Turned out his neighbor was having trouble filing a claim with the state insurance his wife has because she's a teacher. Ericson promised he'd check it out right away. It would be his project this afternoon -- the first full day of his new job.
But as Ericson flipped through a state office telephone directory, he realized he wasn't quite sure who to call. He guessed he'd start with the state insurance commissioner.
It was one of many kinks he'd have to work out during his first few days as a state representative. Ericson was one of 12 new Republicans and four Democrats sworn into office last month.
By Tuesday, he'd already found the bathrooms, the committee and conference rooms. He knew where the water cooler was.
Ericson said he'd gotten to the Capitol in time for 8 a.m. roll call, "or whatever it's called." His 6-foot-4-inch frame looked its best in a gray, checkered suit and a red tie. "The power tie," he called it. "It's popular."
He'd forgotten to remove the shred of tissue on his chin that he put there after he cut himself shaving that morning. But a fellow freshman Republican kindly pointed it out before 9 a.m.
Ericson spent his first morning on the job in his fifth-floor office reading newspapers and the bills on the agenda for the day's criminal justice committee meeting. After Monday's State-of-the-State address from Gov. Frank Keating, it was time to get down to business.
"I knew yesterday was kind of the pomp and circumstance of it all," he said.
By late morning Tuesday, Ericson was in his first criminal justice committee meeting presenting his first bill. His proposal would require people busted for running methamphetamine labs to repay the state for cleaning up the chemicals.
It passed the committee unanimously, which means he'll soon be presenting it to the entire House. That thought is enough to make him a little queasy.
But Ericson, who was an assistant district attorney in Muskogee County for two years, says it will be nothing compared to how nervous he was the first time he argued in front of a judge.
"That was nerve-racking," he said. "At least here, you're one part of a body. In court, it's just you."
The representative said he's eager to see how intense the debates are on the House floor. He doesn't like a lot of yelling.
"I don't know how personal it gets," he said. "Reasonable people can always disagree on issues. You have to be the type of person who can talk calmly about it."
On his way to the committee meeting, Ericson stopped in the rotunda to get a ham sandwich and some potato chips from workers of Oklahoma's rural electric cooperatives. But as he walked into his meeting -- scheduled 11:30-1:30 p.m. -- he got worried. No one else brought food with them. He got permission from the committee chairman before he took a bite.
Rep. Bill Paulk, D-Oklahoma City, couldn't help but poke fun anyway.
"Hey, freshmen representatives aren't allowed to eat in front of senior representatives," he told Ericson.
Ericson is one of five freshmen representatives elected last November at age 30 or younger.

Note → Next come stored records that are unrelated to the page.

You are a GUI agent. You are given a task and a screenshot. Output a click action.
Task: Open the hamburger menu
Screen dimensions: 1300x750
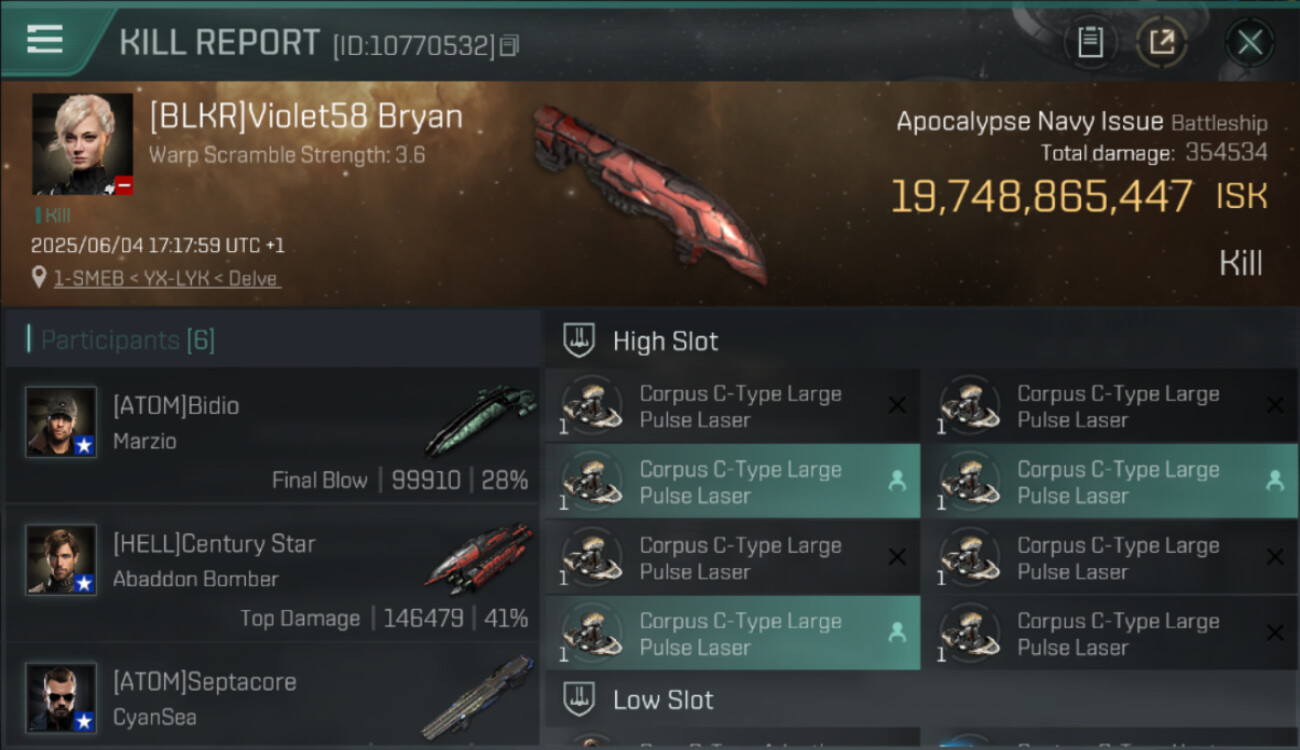pyautogui.click(x=45, y=40)
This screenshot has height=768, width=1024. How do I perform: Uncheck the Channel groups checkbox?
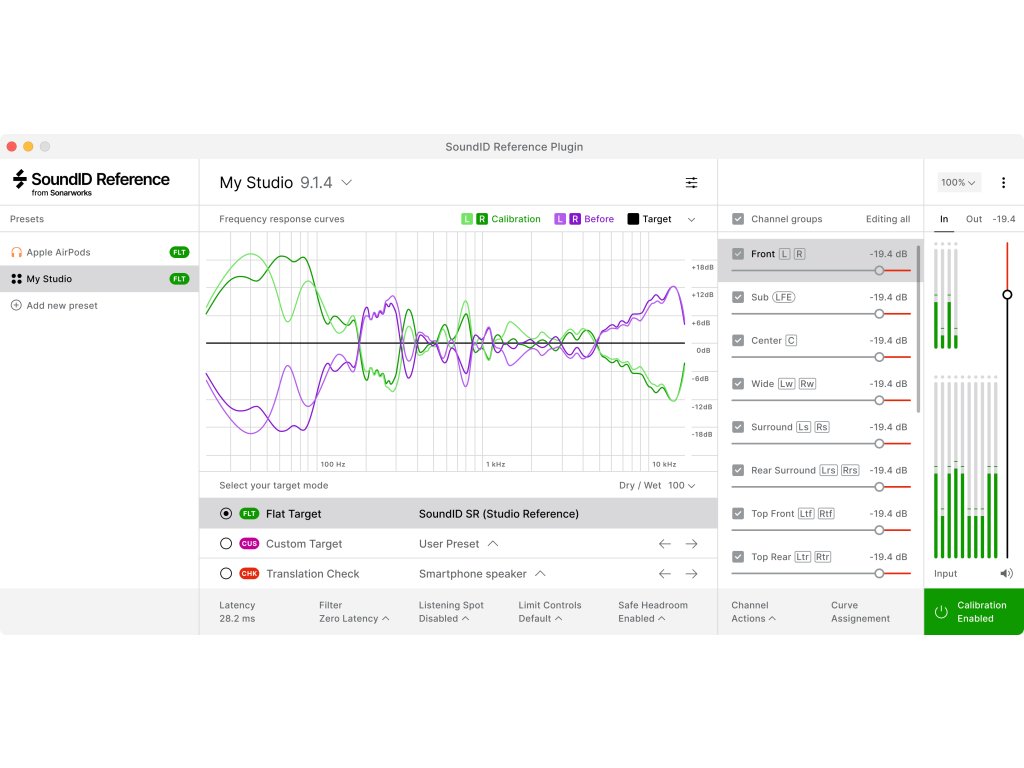(738, 219)
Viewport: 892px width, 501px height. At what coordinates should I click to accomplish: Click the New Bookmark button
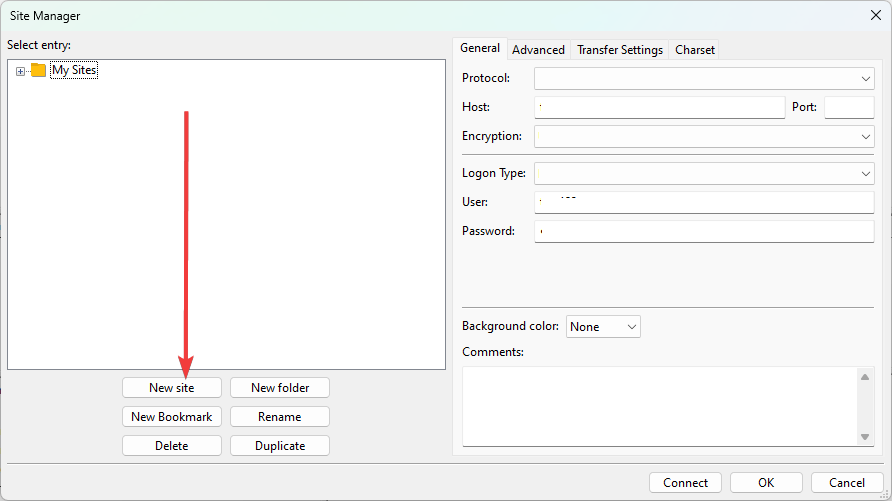[x=172, y=417]
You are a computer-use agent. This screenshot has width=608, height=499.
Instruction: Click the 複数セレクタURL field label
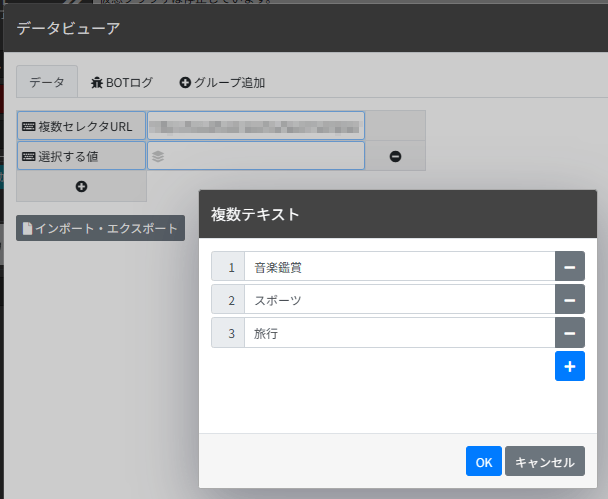click(81, 126)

He shares an assistant with Kris Steele, R-Shawnee, who is 27. And 29-year-old Lance Cargill, R-Harrah, isn't too far away.
Between meetings and phone calls, the three sometimes gather to compare notes.
"So, Lance, what do you think of that baby drop-off bill?,"
Ericson says when Cargill pops his head in his office. They quickly debate the sides of the proposed legislation that would allow mothers to avoid criminal abandonment charges if they left their newborns at a hospital with 72 hours of the birth.
Ericson votes for it during committee.
The representative says another struggle will be his schedule for the next four months. He plans to spend Monday and Wednesday nights in an Oklahoma City hotel, driving home every Tuesday and Thursday to hang out with his wife, 3-year-old son and 1-year-old daughter.
Ericson expects he'll work late Mondays and Wednesday, especially the first few weeks. After lunch Tuesday, he sat down with an incredibly fat book and tried to get to the bottom of his next-door neighbor's problem.
"I'll be working on this for a while," he said.